2025年3月15日(土)、16日(日)に岡山国際サーキットでスーパーGT2025公式テストが行なわれた。SUBARU BRZ GT300はこれに先立ち2日間、岡山国際サーキットで走行テストをしており、合計4日間に渡り新車テストを行なった。
公式テストは気温が低く、路面温度も10度に満たない低温状態で、天候も雨という悪コンディションでのテストとなった。そうした状況で、小澤正弘総監督は公式テストに参加することに対し「ライバルとの差が見えてくるテストになると思いますし、また雨でのテストもできていないので、レインタイヤを考えれば雨は歓迎ですね」とコメント。

今季はフロントタイヤのサイズ変更があるため、マシンの合わせ込みデータの蓄積が重要で、可能な限りさまざまな条件で走行することが大事になる。とはいえ、この時期にしては低温で、セッション1は曇りから雨という天候のなか、6回も赤旗中断があり、各チームとも低温時に走行できるタイヤには苦労していた様子だった。
BRZ GT300も同様で、セットアップのデータを作りながら10位前後のラップタイムを刻んでいた。ドライバーは山内英輝をメインにジオメトリーを含めピットインを繰り返すテストとなった。

午後になるとウエット路面となり、低温と相まって極めて低ミュー路面での走行になった。小澤総監督は「低ミューだからこそ、制御の緻密さは重要で、そこが不足しているところも見つかったので、課題を出せたことは大きいですね。緻密な制御ができればドライでは絶対にいい方向になりますので、走行条件は悪いですが、データ取りには良かったと思います」と話す。
公式テスト2日目も天気は回復せず、低温で雨。セッション3の開始早々、GT300クラスのマシンは7〜8台ほどしか走行せず、各チームともコンディションの回復を待つほどだ。BRTZ GT300も最初は様子をみていたが開始15分ほどでコースインをし、データ取りの走行を始めた。

開始から1時間ほどすると小雨になり、雨量状況は少し改善されたが、フルウエットであることには変わりはない。そうした状況で山内は5位、6位あたりのタイムを出しており、次第にセットアップの手応えが出ている様子だった。
そして最後のセッション4は、強い雨と小雨が繰り返される天候で始まったが、BRZ GT300はその厳しい条件の中で走行するマシンの中では、トップタイムを刻むようになっていく。

そうした変化は車高を変えることや、ダンパーの減衰調整、スプリングのバネレートの変更、ジオメトリーの変更を繰り返す中で、バランスのいい状況を探ることでタイムアップにつながっていた。
一方で、今季はエアロを変更し、エンジン制御のPCUを変更、シーケンシャルのパドルシフトも変え、さらにブレーキも変更というハード部品変更を行なっているが、そうしたパーツの課題は出てこないテストだったとも言えるのだ。

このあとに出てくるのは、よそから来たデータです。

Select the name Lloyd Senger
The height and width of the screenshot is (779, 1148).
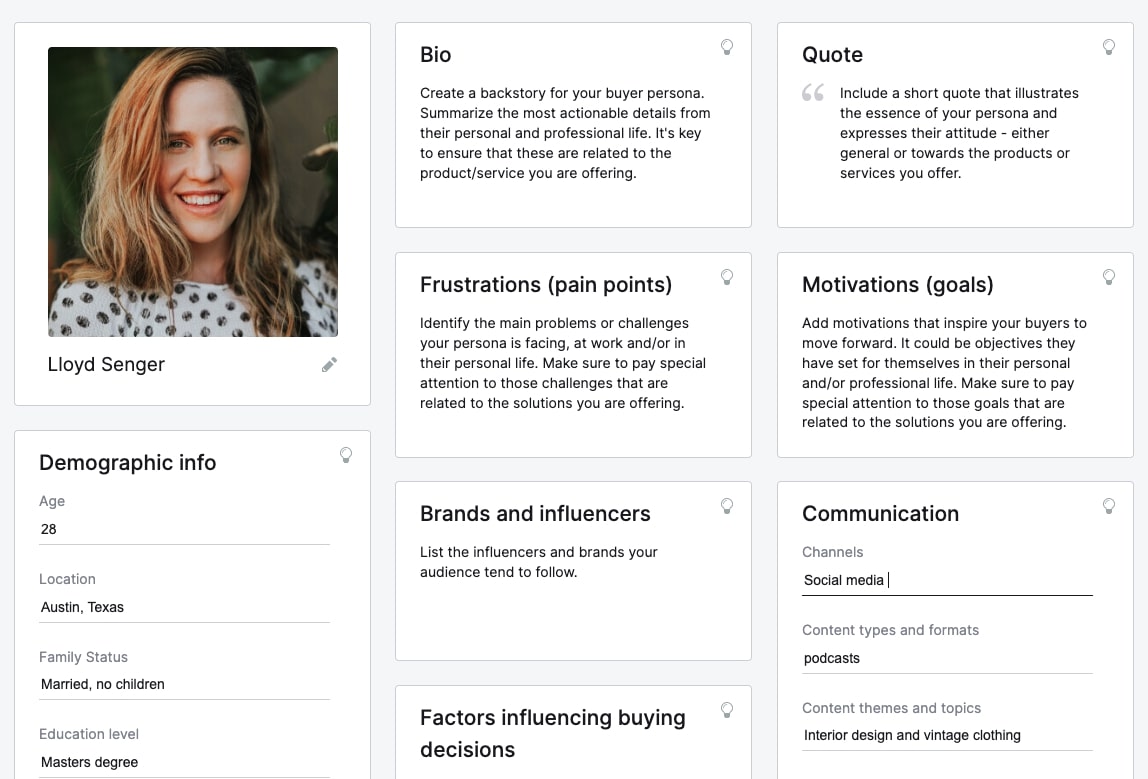pyautogui.click(x=106, y=364)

特に空力性能の変更は、旋回中のダウンフォースをどれだけ稼げるのかという課題に注力しており、シェイクダウンのときは旧型エアロボンネットと比較することもテストしていた。が、今回はそうした課題もなく、ドライバーからもバランスはいいとコメントが出ていた。
ブレーキはキャリパーがエンドレス製に変わり、ローターはAP製、パッドはPFC製を採用している。ただABS制御はアドヴィックスに変更しているので、それらの組み合わせも今季からの取り組みであり、多少の課題がでてもよさそうだったが、特に気になる点もないと山内、井口ともに口を揃えていた。


結局2日間の公式テストは低温で雨という悪条件だったが、チームにとっては貴重なデータ取りができたテストであり、制御が詰めきれていない箇所も明確になったわけで、小澤総監督もいいテストができたとコメントしている。


また主にセットアップを担当した山内もウエットだから、顔を出す動きもあり、去年までのマシンとの違いも分かり、それに対して、どうセットアップしていくかという方向性も見つかったと話している。
次回は3月29日(土)、30日(日)に静岡県の富士スピードウェイで公式テストが行なわれる。シーズンインまで最後の公式テストとなり、BRZ T300の本番向けセットアップ、熟成を目指すことになるだろう。オールニューとなったBRZ GT300の成長に期待したい。